Professor Tadio mentioned that dance films were made during the time of all-virtual classes since they couldn’t meet on campus, which was different than what he was used to.
“It’s mentally challenging, but we managed, we talked, communicated. There were a lot of good things actually, we can create dance films in our living rooms, backyard,” Lam said. “I was climbing on top of my roof and filmed a dance film on top of my house, so we realized so much we could do with limitations, but it led to a lot of frustrations because everything cannot be the quality that we want because it’s at home and it always looked homemade.”
Sean McFarland is a professor who teaches darkroom photography classes. Like Tadio, McFarland had to alter the way his classes were taught when they moved online. Since students didn’t have access to the darkroom and other tools of the department, he worked with technicians to mail students darkroom kits so they could process film at home.
Due to the pandemic, McFarland had to postpone many of his projects, including one at the George Eastman Museum in Rochester, New York, that he made with the help of students and a grant from SF State. He noted that he and many other artists prefer to show their art physically.
“The thing about visual art is that we can try to throw all the technology at it as we want, but so much of experiencing artwork is being in-person and that whole theater of being in a gallery and being in a really crucial part in a lot of people’s practices,” he said. “So trying to get that back is what I’m working on now.”
That experience of showcasing their work in-person is something that, starting this semester, many students enrolled in art classes are able to do for the first time since shelter-in-place.
Rebecca Vela, a cinema major in her final semester at SF State, said she was prompted to take a ceramics class due to her penchant for hands-on creativity. Reflecting on her first day of instruction, Vela said that her ceramics class met her expectations.
“With COVID and everything, I expected it to be very different, but it was still very intimate,” Vela said of her ceramics class.
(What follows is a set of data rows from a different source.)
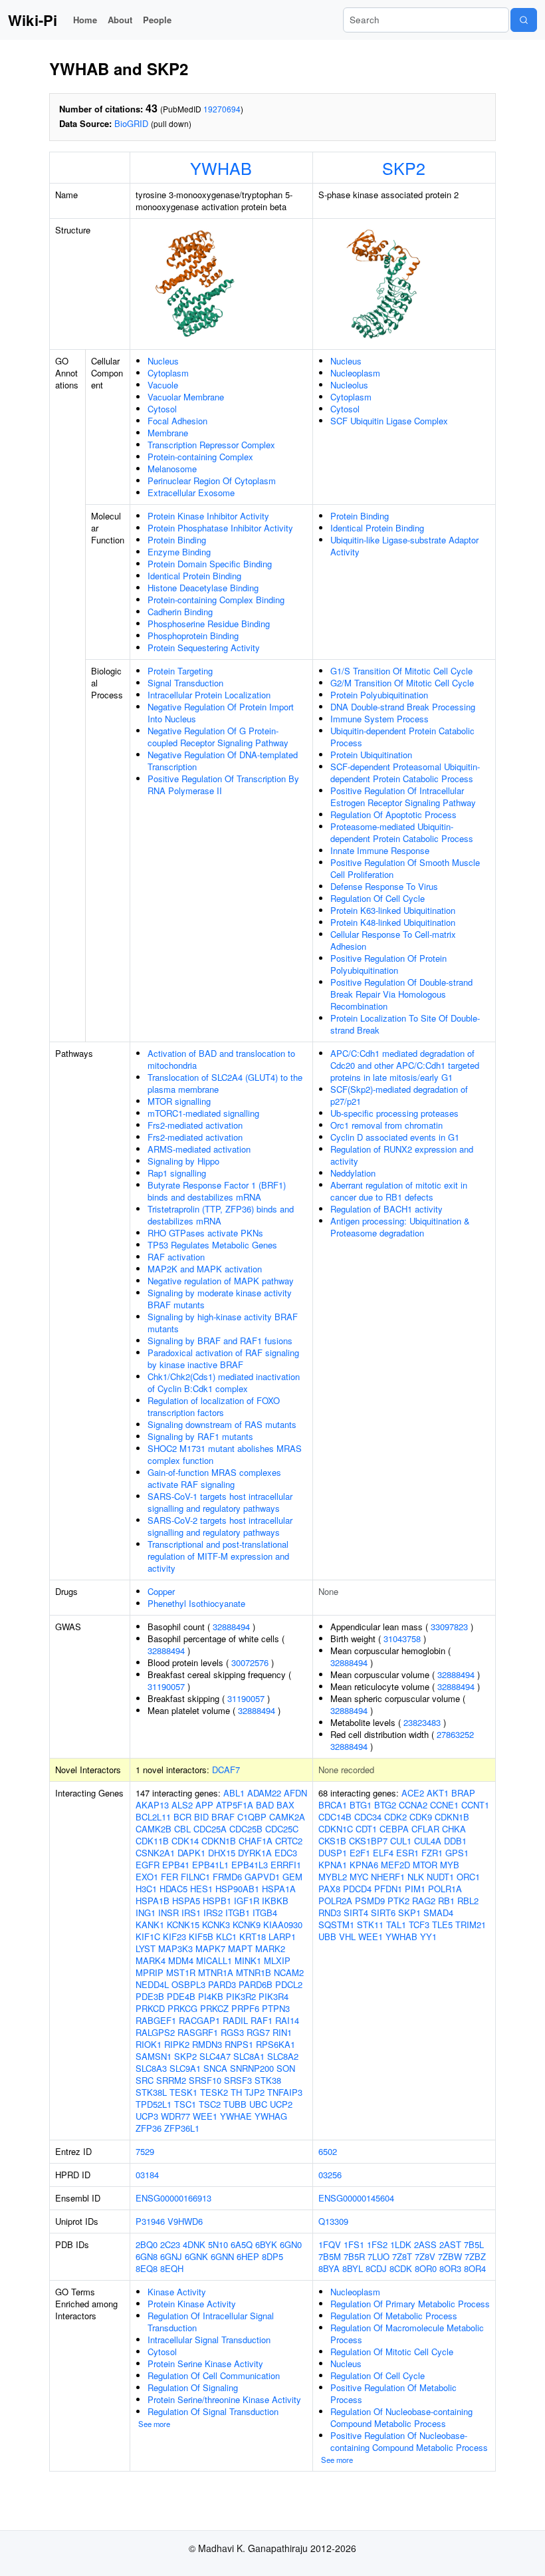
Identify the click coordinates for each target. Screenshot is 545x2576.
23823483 (422, 1722)
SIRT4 (356, 1912)
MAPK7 (210, 1948)
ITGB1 (237, 1912)
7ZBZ (475, 2256)
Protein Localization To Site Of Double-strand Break (405, 1024)
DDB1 (455, 1840)
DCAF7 (226, 1769)
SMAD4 (438, 1912)
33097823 (449, 1626)
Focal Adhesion (177, 420)
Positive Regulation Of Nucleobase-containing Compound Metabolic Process (409, 2441)
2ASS (425, 2244)
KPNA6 (364, 1864)
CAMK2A (287, 1816)
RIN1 (282, 2032)
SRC (145, 2080)
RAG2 (423, 1900)
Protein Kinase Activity (192, 2303)
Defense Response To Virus (384, 886)
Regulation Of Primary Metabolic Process (410, 2303)
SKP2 (403, 168)
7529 (145, 2151)
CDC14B (335, 1816)
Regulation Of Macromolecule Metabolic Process (407, 2333)
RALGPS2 (155, 2032)
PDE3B (150, 1996)
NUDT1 (440, 1876)
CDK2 (395, 1816)
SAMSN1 (153, 2056)
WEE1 (205, 2116)
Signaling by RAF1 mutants (200, 1436)
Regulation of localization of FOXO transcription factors (214, 1406)
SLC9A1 (185, 2068)
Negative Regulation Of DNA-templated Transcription (223, 760)
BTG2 (385, 1804)
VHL (347, 1936)
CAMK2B (153, 1828)
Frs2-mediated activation (195, 1125)
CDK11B (152, 1840)
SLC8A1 (249, 2056)
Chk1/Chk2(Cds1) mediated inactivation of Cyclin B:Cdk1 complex (224, 1382)
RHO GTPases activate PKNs (205, 1232)
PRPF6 (245, 2008)
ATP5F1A (234, 1804)
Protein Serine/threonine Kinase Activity (224, 2399)
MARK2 (270, 1948)
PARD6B (255, 1984)
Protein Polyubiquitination (379, 694)
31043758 (402, 1638)
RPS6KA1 (275, 2044)
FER (169, 1876)
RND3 (329, 1912)
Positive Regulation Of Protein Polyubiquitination (388, 964)
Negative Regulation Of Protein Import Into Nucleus (221, 712)
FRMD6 (227, 1876)
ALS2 (182, 1804)
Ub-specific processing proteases (394, 1113)
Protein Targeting (180, 670)
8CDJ (376, 2268)
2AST (450, 2244)
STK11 (370, 1924)
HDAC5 (173, 1888)
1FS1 (354, 2244)
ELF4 (383, 1852)
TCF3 (419, 1924)
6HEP (248, 2256)
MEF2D (395, 1864)
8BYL (352, 2268)
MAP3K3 (175, 1948)
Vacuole (163, 384)
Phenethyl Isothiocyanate (196, 1603)
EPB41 (175, 1864)
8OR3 (450, 2268)
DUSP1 (332, 1852)
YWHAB (221, 168)
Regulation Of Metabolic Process (393, 2315)
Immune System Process (379, 718)
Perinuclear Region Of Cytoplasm (212, 480)
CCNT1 (475, 1804)
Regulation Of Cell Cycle (377, 898)
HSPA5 (186, 1900)
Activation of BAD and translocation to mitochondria (221, 1059)
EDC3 (285, 1852)
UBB (327, 1936)
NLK (415, 1876)
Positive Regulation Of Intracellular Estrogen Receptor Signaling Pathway (403, 796)
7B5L (474, 2244)
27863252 (455, 1734)
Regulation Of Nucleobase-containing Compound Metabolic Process (401, 2417)
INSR (168, 1912)
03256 (330, 2174)
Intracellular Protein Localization (209, 694)
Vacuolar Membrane (186, 396)
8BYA (329, 2268)
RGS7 (258, 2032)
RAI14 (287, 2020)
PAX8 (329, 1888)
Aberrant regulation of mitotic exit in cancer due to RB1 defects (398, 1191)
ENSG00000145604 (356, 2198)
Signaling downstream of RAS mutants (222, 1424)
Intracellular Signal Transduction (209, 2339)
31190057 (166, 1686)
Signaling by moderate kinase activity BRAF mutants (220, 1298)
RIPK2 (176, 2044)
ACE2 (412, 1793)
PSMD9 (370, 1900)
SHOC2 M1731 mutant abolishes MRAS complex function (225, 1454)
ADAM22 (264, 1793)
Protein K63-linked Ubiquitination (392, 910)
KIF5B (201, 1936)
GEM (292, 1876)
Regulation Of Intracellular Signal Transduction (211, 2321)
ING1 (146, 1912)
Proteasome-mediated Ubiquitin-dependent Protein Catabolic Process (401, 832)
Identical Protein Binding (194, 575)
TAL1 (396, 1924)
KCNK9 (247, 1924)
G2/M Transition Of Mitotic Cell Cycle (402, 682)
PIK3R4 (273, 1996)
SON (285, 2068)
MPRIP (150, 1972)
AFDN (295, 1793)
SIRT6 (383, 1912)
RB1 (446, 1900)
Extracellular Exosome (191, 492)
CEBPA (394, 1828)
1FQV (329, 2244)
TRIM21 (470, 1924)
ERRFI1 (286, 1864)
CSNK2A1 (155, 1852)
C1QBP (252, 1816)
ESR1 (407, 1852)
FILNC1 (195, 1876)
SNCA (215, 2068)
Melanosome (172, 468)
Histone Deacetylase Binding (203, 587)
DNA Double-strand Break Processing (402, 706)
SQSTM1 (336, 1924)
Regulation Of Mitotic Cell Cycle (391, 2351)
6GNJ (171, 2256)
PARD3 (222, 1984)
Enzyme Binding (179, 551)
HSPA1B (152, 1900)
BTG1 (361, 1804)
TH (236, 2092)
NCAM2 (289, 1972)
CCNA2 (413, 1804)
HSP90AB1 (237, 1888)
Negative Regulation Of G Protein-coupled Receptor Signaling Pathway (218, 736)
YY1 (428, 1936)
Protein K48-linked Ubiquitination (392, 922)
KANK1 (150, 1924)
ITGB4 (265, 1912)
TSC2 (210, 2104)
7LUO (378, 2256)
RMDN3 (207, 2044)
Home (85, 19)
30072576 (250, 1662)
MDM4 (180, 1960)
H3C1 (146, 1888)
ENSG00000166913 (173, 2198)
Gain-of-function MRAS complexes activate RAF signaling (214, 1478)
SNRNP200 (252, 2068)
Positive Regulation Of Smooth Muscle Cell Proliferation (405, 868)
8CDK (400, 2268)
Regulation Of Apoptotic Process (393, 814)
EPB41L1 (210, 1864)
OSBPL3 (188, 1984)
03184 (147, 2174)
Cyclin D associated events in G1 (394, 1137)
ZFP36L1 (181, 2128)
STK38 (268, 2080)
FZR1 (432, 1852)
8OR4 (475, 2268)
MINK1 (248, 1960)
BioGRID (131, 123)
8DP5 (272, 2256)
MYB (449, 1864)
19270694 (222, 108)
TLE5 (442, 1924)
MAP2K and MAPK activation (205, 1268)
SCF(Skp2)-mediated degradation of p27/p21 (399, 1095)
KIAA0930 (282, 1924)
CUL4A (427, 1840)
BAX (285, 1804)
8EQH (171, 2268)
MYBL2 (332, 1876)
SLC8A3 (151, 2068)
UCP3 (147, 2116)
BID (201, 1816)
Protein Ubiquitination (371, 754)
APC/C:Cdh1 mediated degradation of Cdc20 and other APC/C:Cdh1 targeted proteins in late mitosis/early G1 (404, 1065)
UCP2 (281, 2104)
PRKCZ (214, 2008)
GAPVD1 (262, 1876)
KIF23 (174, 1936)
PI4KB (210, 1996)
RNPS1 (239, 2044)
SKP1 (409, 1912)
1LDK (400, 2244)
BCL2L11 (153, 1816)
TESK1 (183, 2092)
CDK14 (185, 1840)
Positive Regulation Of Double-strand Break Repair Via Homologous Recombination (401, 994)
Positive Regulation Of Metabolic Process (393, 2393)
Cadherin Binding (180, 611)
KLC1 (226, 1936)
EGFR (148, 1864)
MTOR (425, 1864)
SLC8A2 (282, 2056)
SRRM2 (171, 2080)
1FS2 (377, 2244)
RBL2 (468, 1900)
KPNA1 (332, 1864)
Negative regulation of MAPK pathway (221, 1280)
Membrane (168, 432)
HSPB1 (217, 1900)
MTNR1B (253, 1972)
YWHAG (271, 2116)
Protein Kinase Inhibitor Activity (208, 515)
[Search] (523, 20)
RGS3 (232, 2032)
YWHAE (236, 2116)
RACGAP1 (199, 2020)
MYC (359, 1876)
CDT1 (366, 1828)
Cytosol (162, 408)
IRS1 (191, 1912)
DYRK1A (255, 1852)
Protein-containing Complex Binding (216, 599)
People (157, 19)
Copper (161, 1591)
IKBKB (275, 1900)
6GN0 (291, 2244)
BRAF (223, 1816)
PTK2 (398, 1900)
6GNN (222, 2256)
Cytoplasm (168, 372)
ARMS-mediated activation (199, 1149)
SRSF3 (238, 2080)
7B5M (329, 2256)
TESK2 (214, 2092)
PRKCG (182, 2008)
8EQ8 (147, 2268)
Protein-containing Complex (200, 456)
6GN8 (147, 2256)
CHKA (454, 1828)
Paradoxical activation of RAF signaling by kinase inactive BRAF (223, 1358)
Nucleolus (349, 384)
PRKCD (150, 2008)
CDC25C (281, 1828)
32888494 (231, 1626)
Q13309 (333, 2221)
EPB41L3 (249, 1864)
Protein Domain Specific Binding (210, 563)
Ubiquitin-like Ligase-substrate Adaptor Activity (404, 545)
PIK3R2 (241, 1996)
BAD (265, 1804)
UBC (258, 2104)
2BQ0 (147, 2244)
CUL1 (400, 1840)
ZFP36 (149, 2128)
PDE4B (181, 1996)
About (120, 19)
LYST (146, 1948)
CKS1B (332, 1840)
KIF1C (148, 1936)
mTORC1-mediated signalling (203, 1113)
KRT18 (252, 1936)
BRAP (463, 1793)
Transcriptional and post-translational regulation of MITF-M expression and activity (218, 1556)
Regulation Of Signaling (193, 2387)
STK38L (151, 2092)
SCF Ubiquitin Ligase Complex (389, 420)
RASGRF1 (197, 2032)
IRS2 (213, 1912)
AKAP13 (152, 1804)
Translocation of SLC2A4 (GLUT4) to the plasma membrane (225, 1083)
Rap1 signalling (177, 1173)
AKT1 (438, 1793)
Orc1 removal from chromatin (386, 1125)
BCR (182, 1816)
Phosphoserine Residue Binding (209, 623)
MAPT (240, 1948)
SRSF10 (205, 2080)
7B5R (354, 2256)
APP (204, 1804)
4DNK (194, 2244)
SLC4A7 (215, 2056)
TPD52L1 (153, 2104)
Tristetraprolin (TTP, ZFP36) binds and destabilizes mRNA (221, 1215)
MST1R (180, 1972)
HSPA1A (279, 1888)
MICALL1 (214, 1960)
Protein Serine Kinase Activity (205, 2363)
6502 (327, 2151)
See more (154, 2423)
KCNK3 (216, 1924)
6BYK (266, 2244)
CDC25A (210, 1828)
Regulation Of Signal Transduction (213, 2411)
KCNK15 (183, 1924)
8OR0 (426, 2268)
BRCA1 (332, 1804)
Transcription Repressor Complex (211, 444)
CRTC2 (288, 1840)
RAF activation (176, 1256)
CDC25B (246, 1828)
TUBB (235, 2104)
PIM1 (415, 1888)
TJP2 (255, 2092)
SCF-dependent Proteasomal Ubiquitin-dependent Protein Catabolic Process (405, 772)
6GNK (196, 2256)
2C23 (170, 2244)
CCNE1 (444, 1804)
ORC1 (468, 1876)
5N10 (218, 2244)
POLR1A (445, 1888)
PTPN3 (276, 2008)
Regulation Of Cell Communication (214, 2375)
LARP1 (282, 1936)
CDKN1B (218, 1840)
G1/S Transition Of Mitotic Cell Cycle (401, 670)
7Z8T (402, 2256)
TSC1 (185, 2104)
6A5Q (242, 2244)
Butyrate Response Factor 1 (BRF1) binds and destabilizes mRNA (217, 1191)
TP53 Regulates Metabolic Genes (212, 1244)
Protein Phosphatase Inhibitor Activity (220, 527)
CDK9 (420, 1816)
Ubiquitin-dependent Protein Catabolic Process (402, 736)
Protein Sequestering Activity (204, 647)
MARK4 (150, 1960)
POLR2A (335, 1900)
Vela said that she would not have taken a ceramics class, or any other art class for that matter, if it had been offered online because she believes being in person allows her to grow as an artist since she has more opportunities to speak and learn from other students and the professor.
Ting Alvarez, a senior at SF State, double majoring in both zoology and dance. On top of taking 19 units, they teach an off campus dance class in Benicia. Like the Nguyens, Alvarez said that they used their time at home to work-around with the limitations that came with virtual learning.
While Alvarez said that the pandemic allowed them to spend time at home incubating ideas and dancing for their class during virtual learning, in-person instruction provided more opportunity to tell stories with their body and experiment with movement in open spaces.
“I found myself kind of yearning to want to be back in the dance studio even though I was enjoying the personal space,” Alvarez said.
Alvarez and the Nguyens are in Tadio’s Modern Dance II class. In Tadio’s studio – a long room with hardwood flooring and large mirrors – they are able to practice and perform with other students, something that Yasmine thinks is very important to the craft of all dancers.
“For dance specifically, it’s very important to be physically present, I think just because our whole study is our movement, our bodies, and it’s not like some other classes where it’s more lecture based and studying on your own,” Yasmine said. “To train technique for modern, jazz, ballet, being in person is like 90% crucial in having to see your alignment. It’s very hard to succeed technically.”